如何在一个php文件中从不同的数据表中绘制多个googlechart?

时间:2017-09-12 06:22:54

标签: php jquery ajax pygooglechart

我想从不同的数据表中绘制一些图表。数据表来自一个名为ajax.php的PHP文件中的查询。

这是代码:

//JOB POST BY SALARY
function jobsalary(){

global $DB;

//query by location total post
$sql = 'SELECT lcs.salaryrange_id, count(ljj.job_id) as count, lcs.salaryrange_item FROM {local_jobs_job} ljj INNER JOIN {local_cv_salaryrange} lcs ON ljj.job_salaryrangeid = lcs.salaryrange_id WHERE job_type = 0 GROUP BY lcs.salaryrange_item';


//get the query into record
$data = $DB->get_records_sql($sql);

//put the query into array
$rows = array();

$rows = array_map(function($item) {
return (object) ['c' => [
    (object) ['v' => $item->salaryrange_item, 'f' => null],
    (object) ['v' => intval($item->count), 'f' => null]
]];
}, array_values($data));


 // prepare return data
 $cols = [
(object) ['id' => '', 'label' => 'LABEL', 'pattern' => '', 'type' => 'string'],
(object) ['id' => '', 'label' => 'TOTAL', 'pattern' => '', 'type' => 'number'],
 ];


$returndata = new stdClass;
$returndata->cols = $cols;
$returndata->rows = $rows;

echo json_encode($returndata);

}

 //JOB POST BY JOB'S CATEGORY
 function jobcategory(){

 global $DB;

 //query by job's category total post
 $sql = 'SELECT ljc.category_id, count(ljj.job_id) as count, ljc.category_group FROM {local_jobs_job} ljj INNER JOIN {local_jobs_category} ljc ON ljj.job_categoryid = ljc.category_id  where ljj.job_type = 0 group by ljc.category_group';


 //get the query into record
 $data = $DB->get_records_sql($sql);

 //put the query into array
  $rows = array();

  $rows = array_map(function($item) {
  return (object) ['c' => [
    (object) ['v' => $item->category_group, 'f' => null],
    (object) ['v' => intval($item->count), 'f' => null]
  ]];
  }, array_values($data));


 // prepare return data
 $cols = [
(object) ['id' => '', 'label' => 'LABEL', 'pattern' => '', 'type' => 'string'],
(object) ['id' => '', 'label' => 'TOTAL', 'pattern' => '', 'type' => 'number'],
];


 $returndata = new stdClass;
 $returndata->cols = $cols;
 $returndata->rows = $rows;

echo json_encode($returndata);


}

该图表是在另一个名为report.php的php文件中绘制的。
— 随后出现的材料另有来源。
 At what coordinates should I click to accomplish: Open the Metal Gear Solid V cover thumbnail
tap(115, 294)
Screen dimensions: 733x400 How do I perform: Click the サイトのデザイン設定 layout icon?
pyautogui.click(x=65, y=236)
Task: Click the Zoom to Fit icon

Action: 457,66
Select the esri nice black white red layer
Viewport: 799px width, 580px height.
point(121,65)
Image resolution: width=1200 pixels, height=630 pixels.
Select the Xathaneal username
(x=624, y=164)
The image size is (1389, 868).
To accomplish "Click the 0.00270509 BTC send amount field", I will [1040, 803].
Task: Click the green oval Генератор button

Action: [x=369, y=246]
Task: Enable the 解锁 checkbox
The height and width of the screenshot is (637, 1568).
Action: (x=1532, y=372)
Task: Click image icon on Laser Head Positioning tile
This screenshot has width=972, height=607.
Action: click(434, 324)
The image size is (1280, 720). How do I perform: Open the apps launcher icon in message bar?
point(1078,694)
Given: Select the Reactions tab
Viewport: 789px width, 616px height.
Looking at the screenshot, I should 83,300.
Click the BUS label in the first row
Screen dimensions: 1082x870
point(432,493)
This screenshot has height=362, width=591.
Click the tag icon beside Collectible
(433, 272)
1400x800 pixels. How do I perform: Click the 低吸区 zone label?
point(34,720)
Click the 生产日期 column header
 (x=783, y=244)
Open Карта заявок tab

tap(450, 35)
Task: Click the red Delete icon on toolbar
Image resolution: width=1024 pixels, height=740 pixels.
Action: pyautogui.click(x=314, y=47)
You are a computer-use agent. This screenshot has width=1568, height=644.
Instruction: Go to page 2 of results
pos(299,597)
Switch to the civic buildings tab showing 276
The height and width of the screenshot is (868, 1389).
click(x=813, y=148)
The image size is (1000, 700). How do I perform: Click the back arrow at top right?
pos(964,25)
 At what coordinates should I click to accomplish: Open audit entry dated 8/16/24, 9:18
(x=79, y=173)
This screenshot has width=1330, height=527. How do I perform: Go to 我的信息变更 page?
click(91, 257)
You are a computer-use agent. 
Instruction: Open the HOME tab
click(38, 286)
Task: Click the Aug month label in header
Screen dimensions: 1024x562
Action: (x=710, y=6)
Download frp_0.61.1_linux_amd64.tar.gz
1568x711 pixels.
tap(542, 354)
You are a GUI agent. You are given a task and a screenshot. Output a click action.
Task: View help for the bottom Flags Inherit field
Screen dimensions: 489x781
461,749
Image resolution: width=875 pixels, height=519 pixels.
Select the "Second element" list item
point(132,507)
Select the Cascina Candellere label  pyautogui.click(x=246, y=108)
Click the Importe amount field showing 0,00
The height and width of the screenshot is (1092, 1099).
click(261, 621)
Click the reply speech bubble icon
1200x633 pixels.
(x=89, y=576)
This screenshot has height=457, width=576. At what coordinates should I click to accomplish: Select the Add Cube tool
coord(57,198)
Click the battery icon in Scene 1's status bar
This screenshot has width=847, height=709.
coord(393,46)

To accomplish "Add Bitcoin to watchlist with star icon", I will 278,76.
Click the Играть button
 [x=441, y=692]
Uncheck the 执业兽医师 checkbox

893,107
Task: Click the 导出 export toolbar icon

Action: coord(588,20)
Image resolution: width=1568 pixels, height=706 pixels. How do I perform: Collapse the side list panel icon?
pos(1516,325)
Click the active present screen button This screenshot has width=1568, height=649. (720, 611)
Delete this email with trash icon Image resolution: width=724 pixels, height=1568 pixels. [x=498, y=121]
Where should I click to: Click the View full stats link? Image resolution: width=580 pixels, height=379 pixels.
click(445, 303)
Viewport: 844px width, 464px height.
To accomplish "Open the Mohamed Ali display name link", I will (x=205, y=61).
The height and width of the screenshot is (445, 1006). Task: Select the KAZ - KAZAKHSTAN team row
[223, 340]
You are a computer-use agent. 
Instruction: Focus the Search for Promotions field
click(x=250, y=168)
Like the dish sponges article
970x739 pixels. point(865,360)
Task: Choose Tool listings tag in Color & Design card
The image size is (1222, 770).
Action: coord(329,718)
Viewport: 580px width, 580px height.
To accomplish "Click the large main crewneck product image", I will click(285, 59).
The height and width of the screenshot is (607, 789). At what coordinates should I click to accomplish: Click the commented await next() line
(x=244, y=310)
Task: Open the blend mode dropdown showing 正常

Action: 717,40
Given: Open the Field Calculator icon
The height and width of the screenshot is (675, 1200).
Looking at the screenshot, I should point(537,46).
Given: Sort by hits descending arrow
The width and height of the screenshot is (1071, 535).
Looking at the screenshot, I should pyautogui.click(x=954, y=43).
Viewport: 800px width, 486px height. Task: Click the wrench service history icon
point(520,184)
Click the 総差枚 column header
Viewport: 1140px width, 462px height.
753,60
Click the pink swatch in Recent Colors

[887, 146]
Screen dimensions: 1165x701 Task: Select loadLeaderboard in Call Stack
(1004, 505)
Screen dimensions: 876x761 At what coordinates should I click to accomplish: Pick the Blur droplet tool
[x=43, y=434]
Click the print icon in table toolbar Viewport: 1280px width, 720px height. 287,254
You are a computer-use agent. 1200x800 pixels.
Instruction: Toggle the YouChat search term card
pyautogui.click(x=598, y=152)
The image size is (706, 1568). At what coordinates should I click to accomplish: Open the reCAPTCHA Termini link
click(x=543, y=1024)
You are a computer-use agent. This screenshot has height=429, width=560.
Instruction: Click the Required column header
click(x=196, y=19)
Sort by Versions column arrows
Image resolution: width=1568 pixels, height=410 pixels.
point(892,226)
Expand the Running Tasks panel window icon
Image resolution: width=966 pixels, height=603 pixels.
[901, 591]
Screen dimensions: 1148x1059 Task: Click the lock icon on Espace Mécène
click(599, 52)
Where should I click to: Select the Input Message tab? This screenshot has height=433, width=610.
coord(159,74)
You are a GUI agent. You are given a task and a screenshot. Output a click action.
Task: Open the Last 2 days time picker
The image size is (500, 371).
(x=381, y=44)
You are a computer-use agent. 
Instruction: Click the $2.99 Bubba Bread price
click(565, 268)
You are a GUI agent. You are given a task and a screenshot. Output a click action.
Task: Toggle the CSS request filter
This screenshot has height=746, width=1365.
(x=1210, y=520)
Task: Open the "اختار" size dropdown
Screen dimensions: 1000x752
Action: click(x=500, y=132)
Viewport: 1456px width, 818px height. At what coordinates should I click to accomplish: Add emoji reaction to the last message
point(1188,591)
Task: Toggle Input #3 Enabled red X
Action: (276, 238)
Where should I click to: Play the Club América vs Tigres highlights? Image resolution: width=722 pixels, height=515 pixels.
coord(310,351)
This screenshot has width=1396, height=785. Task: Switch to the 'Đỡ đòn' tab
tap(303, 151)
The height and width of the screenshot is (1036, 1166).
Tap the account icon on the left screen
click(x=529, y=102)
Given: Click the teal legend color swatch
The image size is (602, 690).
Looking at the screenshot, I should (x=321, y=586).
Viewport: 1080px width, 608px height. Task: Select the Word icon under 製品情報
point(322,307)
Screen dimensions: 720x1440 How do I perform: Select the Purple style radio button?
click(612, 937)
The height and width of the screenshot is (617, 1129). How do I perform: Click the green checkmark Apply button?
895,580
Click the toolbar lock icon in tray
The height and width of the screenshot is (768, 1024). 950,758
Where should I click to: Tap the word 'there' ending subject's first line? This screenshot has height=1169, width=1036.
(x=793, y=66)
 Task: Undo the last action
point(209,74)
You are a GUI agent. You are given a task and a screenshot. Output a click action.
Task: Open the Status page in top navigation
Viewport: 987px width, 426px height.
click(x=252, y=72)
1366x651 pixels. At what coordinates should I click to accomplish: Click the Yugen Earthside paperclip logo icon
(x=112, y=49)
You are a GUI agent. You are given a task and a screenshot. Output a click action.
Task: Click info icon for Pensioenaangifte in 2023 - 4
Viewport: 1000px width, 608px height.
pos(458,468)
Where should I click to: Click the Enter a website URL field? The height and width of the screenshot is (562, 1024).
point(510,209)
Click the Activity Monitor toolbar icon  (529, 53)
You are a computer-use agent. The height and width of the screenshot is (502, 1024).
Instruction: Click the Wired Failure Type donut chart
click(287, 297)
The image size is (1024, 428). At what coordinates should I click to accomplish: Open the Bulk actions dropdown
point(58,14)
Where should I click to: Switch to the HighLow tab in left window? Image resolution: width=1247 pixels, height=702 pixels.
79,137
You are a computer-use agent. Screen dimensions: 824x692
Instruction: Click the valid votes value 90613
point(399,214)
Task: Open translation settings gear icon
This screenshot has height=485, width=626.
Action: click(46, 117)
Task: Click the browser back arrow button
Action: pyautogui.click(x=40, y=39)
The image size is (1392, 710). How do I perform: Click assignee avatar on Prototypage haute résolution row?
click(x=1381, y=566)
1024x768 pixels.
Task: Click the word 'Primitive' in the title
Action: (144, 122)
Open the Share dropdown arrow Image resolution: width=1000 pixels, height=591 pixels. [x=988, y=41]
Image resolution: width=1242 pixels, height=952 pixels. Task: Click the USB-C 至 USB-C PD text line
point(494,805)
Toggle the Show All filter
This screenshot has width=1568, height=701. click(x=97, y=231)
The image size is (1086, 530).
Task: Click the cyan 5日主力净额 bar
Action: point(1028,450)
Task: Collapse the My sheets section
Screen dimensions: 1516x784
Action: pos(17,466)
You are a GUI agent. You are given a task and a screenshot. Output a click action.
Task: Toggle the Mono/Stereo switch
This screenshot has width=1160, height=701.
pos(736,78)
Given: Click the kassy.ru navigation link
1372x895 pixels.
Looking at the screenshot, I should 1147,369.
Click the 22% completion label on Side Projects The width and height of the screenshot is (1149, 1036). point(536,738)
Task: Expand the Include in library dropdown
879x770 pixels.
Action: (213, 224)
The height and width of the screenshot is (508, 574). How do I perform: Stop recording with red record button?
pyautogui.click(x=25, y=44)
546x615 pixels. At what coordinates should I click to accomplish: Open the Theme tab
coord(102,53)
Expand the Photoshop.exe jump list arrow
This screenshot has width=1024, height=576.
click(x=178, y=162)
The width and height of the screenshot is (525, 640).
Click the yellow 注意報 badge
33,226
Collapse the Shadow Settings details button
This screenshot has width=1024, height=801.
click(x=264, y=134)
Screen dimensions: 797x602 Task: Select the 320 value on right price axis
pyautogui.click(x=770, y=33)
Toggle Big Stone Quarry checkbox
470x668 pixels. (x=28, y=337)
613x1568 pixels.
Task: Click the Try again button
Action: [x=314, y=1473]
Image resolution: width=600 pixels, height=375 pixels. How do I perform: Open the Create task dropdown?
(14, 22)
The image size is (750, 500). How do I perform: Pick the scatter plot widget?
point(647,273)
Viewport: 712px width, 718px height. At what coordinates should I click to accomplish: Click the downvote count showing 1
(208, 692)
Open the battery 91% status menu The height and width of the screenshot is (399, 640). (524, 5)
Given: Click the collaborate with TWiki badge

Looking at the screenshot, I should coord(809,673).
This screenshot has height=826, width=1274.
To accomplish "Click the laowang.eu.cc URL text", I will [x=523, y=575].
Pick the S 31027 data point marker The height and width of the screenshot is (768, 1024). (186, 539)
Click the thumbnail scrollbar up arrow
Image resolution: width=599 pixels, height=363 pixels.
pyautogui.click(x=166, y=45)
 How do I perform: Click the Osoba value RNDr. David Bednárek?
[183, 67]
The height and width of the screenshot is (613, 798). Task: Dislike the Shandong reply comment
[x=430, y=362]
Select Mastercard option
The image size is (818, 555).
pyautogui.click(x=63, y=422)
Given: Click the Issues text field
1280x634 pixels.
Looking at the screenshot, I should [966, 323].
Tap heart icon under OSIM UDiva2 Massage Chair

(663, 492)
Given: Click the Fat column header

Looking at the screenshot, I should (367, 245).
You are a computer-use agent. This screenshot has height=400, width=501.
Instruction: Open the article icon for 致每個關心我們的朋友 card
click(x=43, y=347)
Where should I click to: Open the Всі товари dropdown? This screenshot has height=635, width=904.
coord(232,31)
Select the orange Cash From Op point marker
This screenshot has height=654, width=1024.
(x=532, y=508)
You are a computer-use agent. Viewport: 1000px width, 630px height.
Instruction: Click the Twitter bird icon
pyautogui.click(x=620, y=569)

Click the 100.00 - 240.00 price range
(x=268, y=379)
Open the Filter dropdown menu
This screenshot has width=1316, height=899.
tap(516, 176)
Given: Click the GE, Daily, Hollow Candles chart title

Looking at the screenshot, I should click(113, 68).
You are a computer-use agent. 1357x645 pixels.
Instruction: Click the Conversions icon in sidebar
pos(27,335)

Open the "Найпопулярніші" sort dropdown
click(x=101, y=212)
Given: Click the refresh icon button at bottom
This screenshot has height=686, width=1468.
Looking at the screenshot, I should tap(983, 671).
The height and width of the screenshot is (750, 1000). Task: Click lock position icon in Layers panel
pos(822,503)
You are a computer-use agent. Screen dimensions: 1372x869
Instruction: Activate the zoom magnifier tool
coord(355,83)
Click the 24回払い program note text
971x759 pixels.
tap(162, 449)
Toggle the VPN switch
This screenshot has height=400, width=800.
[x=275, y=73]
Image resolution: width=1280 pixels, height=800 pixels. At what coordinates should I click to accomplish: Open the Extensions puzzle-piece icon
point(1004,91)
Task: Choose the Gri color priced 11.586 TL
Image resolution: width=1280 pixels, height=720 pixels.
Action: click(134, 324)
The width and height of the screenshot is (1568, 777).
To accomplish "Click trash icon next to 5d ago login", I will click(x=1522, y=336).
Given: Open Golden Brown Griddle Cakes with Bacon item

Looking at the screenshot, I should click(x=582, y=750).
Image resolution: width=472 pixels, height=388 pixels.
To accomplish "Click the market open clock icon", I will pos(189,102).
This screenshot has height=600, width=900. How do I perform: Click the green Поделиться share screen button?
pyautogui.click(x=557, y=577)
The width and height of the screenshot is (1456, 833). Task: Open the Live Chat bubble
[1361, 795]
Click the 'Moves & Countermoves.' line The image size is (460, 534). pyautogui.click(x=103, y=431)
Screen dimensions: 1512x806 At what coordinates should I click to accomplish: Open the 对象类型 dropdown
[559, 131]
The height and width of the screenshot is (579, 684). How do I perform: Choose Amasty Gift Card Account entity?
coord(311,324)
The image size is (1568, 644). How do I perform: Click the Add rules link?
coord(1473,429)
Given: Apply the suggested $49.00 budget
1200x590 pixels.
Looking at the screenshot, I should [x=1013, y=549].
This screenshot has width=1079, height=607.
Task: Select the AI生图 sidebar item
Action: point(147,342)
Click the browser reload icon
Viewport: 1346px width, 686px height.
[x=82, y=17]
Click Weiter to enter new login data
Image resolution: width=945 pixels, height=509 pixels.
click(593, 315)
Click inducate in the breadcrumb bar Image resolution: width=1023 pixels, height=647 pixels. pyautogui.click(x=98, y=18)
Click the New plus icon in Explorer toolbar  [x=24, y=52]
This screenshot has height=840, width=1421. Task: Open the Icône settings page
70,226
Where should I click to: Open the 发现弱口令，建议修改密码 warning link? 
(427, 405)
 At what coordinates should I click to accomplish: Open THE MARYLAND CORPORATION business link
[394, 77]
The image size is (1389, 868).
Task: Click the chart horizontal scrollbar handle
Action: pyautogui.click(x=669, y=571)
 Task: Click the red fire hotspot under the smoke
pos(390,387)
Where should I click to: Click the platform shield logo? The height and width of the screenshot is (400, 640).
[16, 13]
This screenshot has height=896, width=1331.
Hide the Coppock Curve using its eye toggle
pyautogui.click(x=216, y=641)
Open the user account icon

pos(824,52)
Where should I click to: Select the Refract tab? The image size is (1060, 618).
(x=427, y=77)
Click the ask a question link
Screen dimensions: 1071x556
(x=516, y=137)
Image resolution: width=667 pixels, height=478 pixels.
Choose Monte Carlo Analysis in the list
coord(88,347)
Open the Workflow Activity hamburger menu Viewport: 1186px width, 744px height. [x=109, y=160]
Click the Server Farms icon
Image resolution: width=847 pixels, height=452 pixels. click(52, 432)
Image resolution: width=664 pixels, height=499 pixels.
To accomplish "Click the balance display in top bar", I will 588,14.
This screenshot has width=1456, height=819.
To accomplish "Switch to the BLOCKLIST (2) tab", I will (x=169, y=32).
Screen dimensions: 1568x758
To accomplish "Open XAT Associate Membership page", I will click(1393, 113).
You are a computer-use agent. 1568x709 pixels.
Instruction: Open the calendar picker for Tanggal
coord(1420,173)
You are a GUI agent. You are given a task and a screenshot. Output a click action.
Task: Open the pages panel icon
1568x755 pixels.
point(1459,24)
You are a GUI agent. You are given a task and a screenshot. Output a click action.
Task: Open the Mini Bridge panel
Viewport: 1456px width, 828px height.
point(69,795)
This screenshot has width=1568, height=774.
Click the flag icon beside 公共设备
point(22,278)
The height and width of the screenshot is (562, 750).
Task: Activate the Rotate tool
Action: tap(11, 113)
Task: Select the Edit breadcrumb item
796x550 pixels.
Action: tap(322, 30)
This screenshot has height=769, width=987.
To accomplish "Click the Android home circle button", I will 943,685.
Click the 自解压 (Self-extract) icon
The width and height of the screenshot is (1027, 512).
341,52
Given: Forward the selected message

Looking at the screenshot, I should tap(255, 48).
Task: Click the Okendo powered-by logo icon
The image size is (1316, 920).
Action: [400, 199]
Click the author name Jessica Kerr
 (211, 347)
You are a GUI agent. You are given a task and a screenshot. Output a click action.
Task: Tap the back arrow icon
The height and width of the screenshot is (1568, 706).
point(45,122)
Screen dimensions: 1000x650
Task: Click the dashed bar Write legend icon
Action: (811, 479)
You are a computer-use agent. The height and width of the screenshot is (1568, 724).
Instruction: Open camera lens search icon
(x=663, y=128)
这是代码:

 google.charts.setOnLoadCallback(drawItems);

    function drawItems(){
            var functionName = JSON.stringify({values:"joblocation"});
            var jsonPieChartData = $.ajax({
                            url: "ajax.php",
                            contentType: "application/json",
                            data: "functionName",
                            dataType: "json",
                            async: false,

                            }).responseText;

                var piechartdata = new google.visualization.DataTable(jsonPieChartData);

                var optionsChart = {
                                //title: 'Job Posts by Location',
                                pieSliceText: 'label',
                                tooltip: {isHtml: true},
                                width: 500,
                                height: 300,
                                chartArea: { left:"5%",top:"20%",width:"90%",height:"90%" }
                              };

                // Instantiate and draw our pie chart, passing in some options.
                var chart = new google.visualization.PieChart(document.getElementById('chart_div'));


                //draw the chart      
                chart.draw(piechartdata, optionsChart);

                    }

但是,我不知道如何使用ajax调用为每个图表调用特定函数。以前,我只是使用ajax.php文件中的一个数据表绘制一个图表。

1 个答案:

答案 0 :(得分:0)

根据您的要求创建多个ajax文件并在一个php文件中调用所有ajax文件